Las ballenas fueron grabadas mientras realizaban sus maniobras de alimantación, sorprendiendo a los investigadores. | Vídeo: Mario Viciosa / Kelp Marine Research

 

«Creemos que este sesgo del lado izquierdo es el resultado de que las ballenas mantienen una conexión visual con su presa con su ojo derecho», dice uno de los firmantes del estudio, Ari Friedlaender. Son de facto ambidiestras porque «si las ballenas giraran hacia la derecha al acercarse, perderían de vista a sus presas y disminuirían la capacidad de pastar con éxito».

«Hasta donde sabemos, este es el primer ejemplo en el que los animales muestran comportamientos lateralizados diferentes según el contexto de la tarea que se realiza», dice el coautor del estudio James Herbert-Read de la Universidad de Estocolmo en Suecia.

Friedlaender y sus colegas han estudiado durante mucho tiempo las conductas de alimentación de las ballenas azules en un intento por comprender cómo pueden sostener sus cuerpos grandes. En el nuevo estudio, los investigadores adjuntaron sensores de detección de movimiento a 63 ballenas azules que viven en las costas de California para ver cómo se mueven los animales mientras devoran a sus presas.

Un coloso en movimiento

En total, los investigadores recogieron datos sobre más de 2.800 lanzas rodantes de alimento para encontrar que los animales se acercan a sus presas usando dos comportamientos diferentes compatibles con la idea de que son ambidiestras. En algunos casos, ruedan hacia un lado y luego hacia atrás, girando 180° o menos. En otros, hacen un barril completo que los lleva alrededor del círculo completo, como torpedos.

Aunque en general prefieren rodar hacia la derecha, las ballenas también mostraron cierta flexibilidad en su enfoque. Cuando los animales hicieron un barril en aguas poco profundas para atacar un pequeño parche de presas desde abajo en un ángulo pronunciado, con mayor frecuencia giró a la izquierda, en contra de sus preferencias generales.

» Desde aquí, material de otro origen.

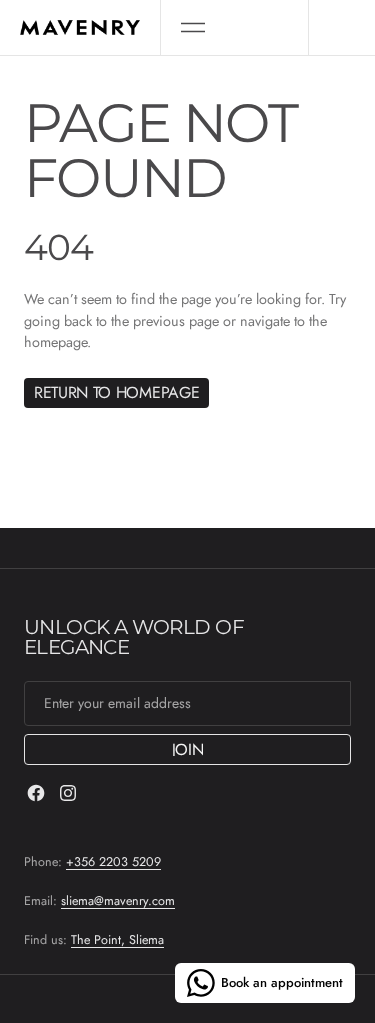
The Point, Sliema (117, 940)
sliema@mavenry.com (118, 901)
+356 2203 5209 (113, 862)
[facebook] (36, 793)
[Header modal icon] (193, 28)
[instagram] (68, 793)
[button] (192, 27)
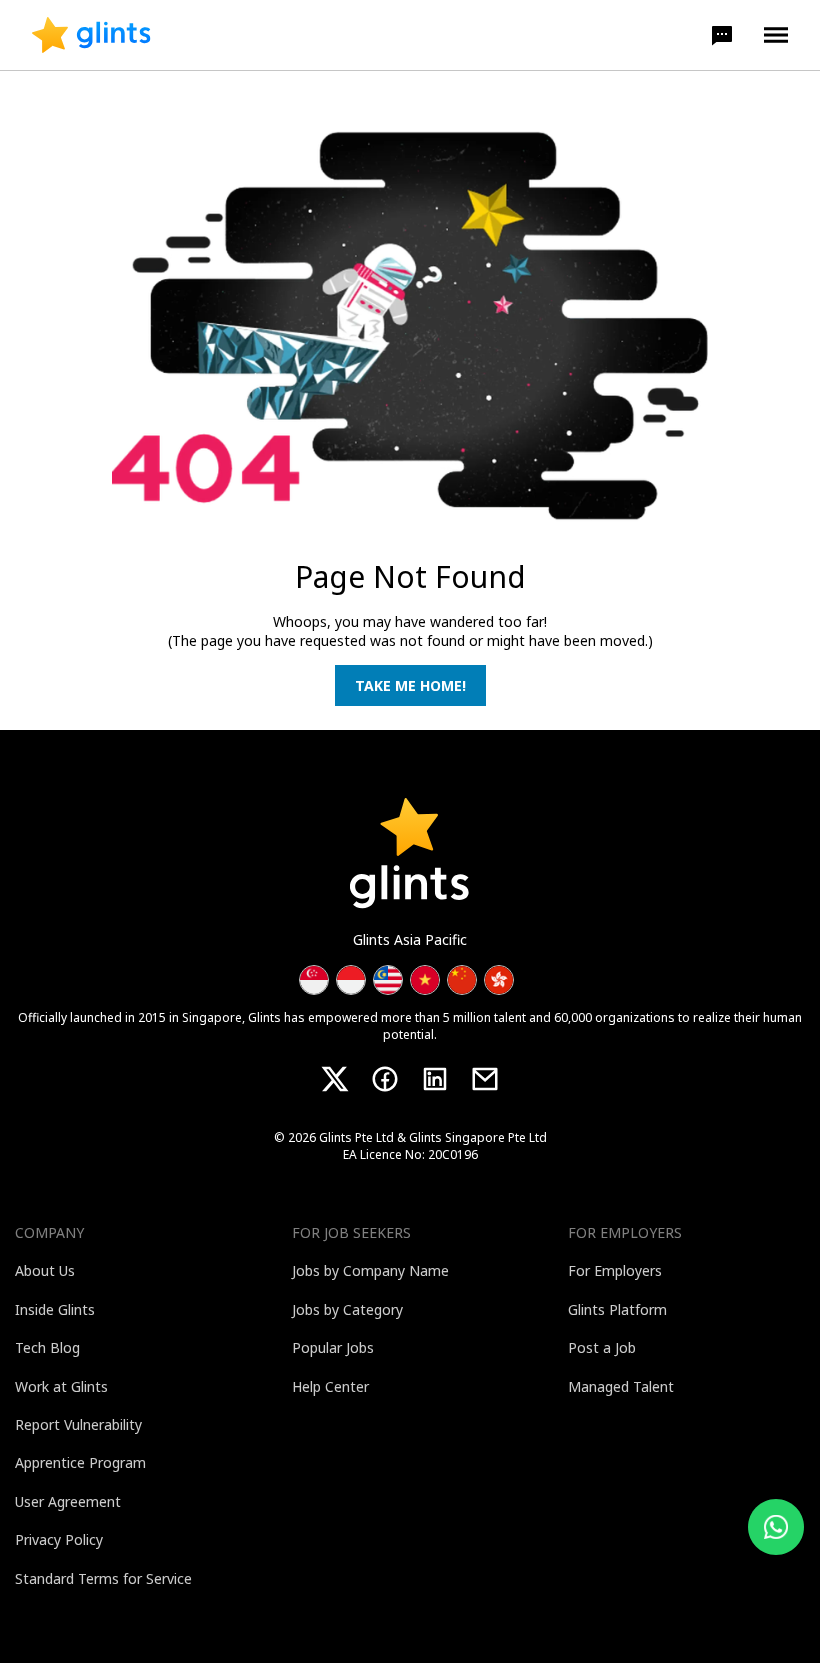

Los vertebrados suelen ser diestros por cuestiones cerebrales. Sin embargo, las ballenas azules se demuestran adaptables

Los hallazgos son los primeros en demostrar un sesgo en el lado izquierdo de un comportamiento de rutina lateralizado, dicen los investigadores. «Estábamos completamente sorprendidos por estos hallazgos, pero cuando consideramos los medios por los cuales las ballenas atacan balsas de presas más pequeños, el comportamiento realmente parece ser efectivo, eficiente y en línea con los mecanismos que impulsan sus comportamientos alimenticios rutinarios», dice Friedlaender.

«Mientras que la mayoría de las otras grandes ballenas que se alimentan de langosta pueden alimentarse de parcelas de kril y pequeños peces como anchoas y arenques, las ballenas azules se alimentan casi exclusivamente de balsas de kril y parecen mostrar estrategias de alimentación para maximizar su consumo de krill como sea posible con cada acto de alimentación energéticamente costoso», agrega el coautor Dave Cade en la Universidad de Stanford.

Los científicos dicen que el siguiente paso es realizar estudios similares sobre especies relacionadas de ballenas, para comprender si los comportamientos observados en las ballenas azules también existen en ellas. También están desarrollando nuevas tecnologías para capturar detalles aún más precisos de los movimientos submarinos de las ballenas.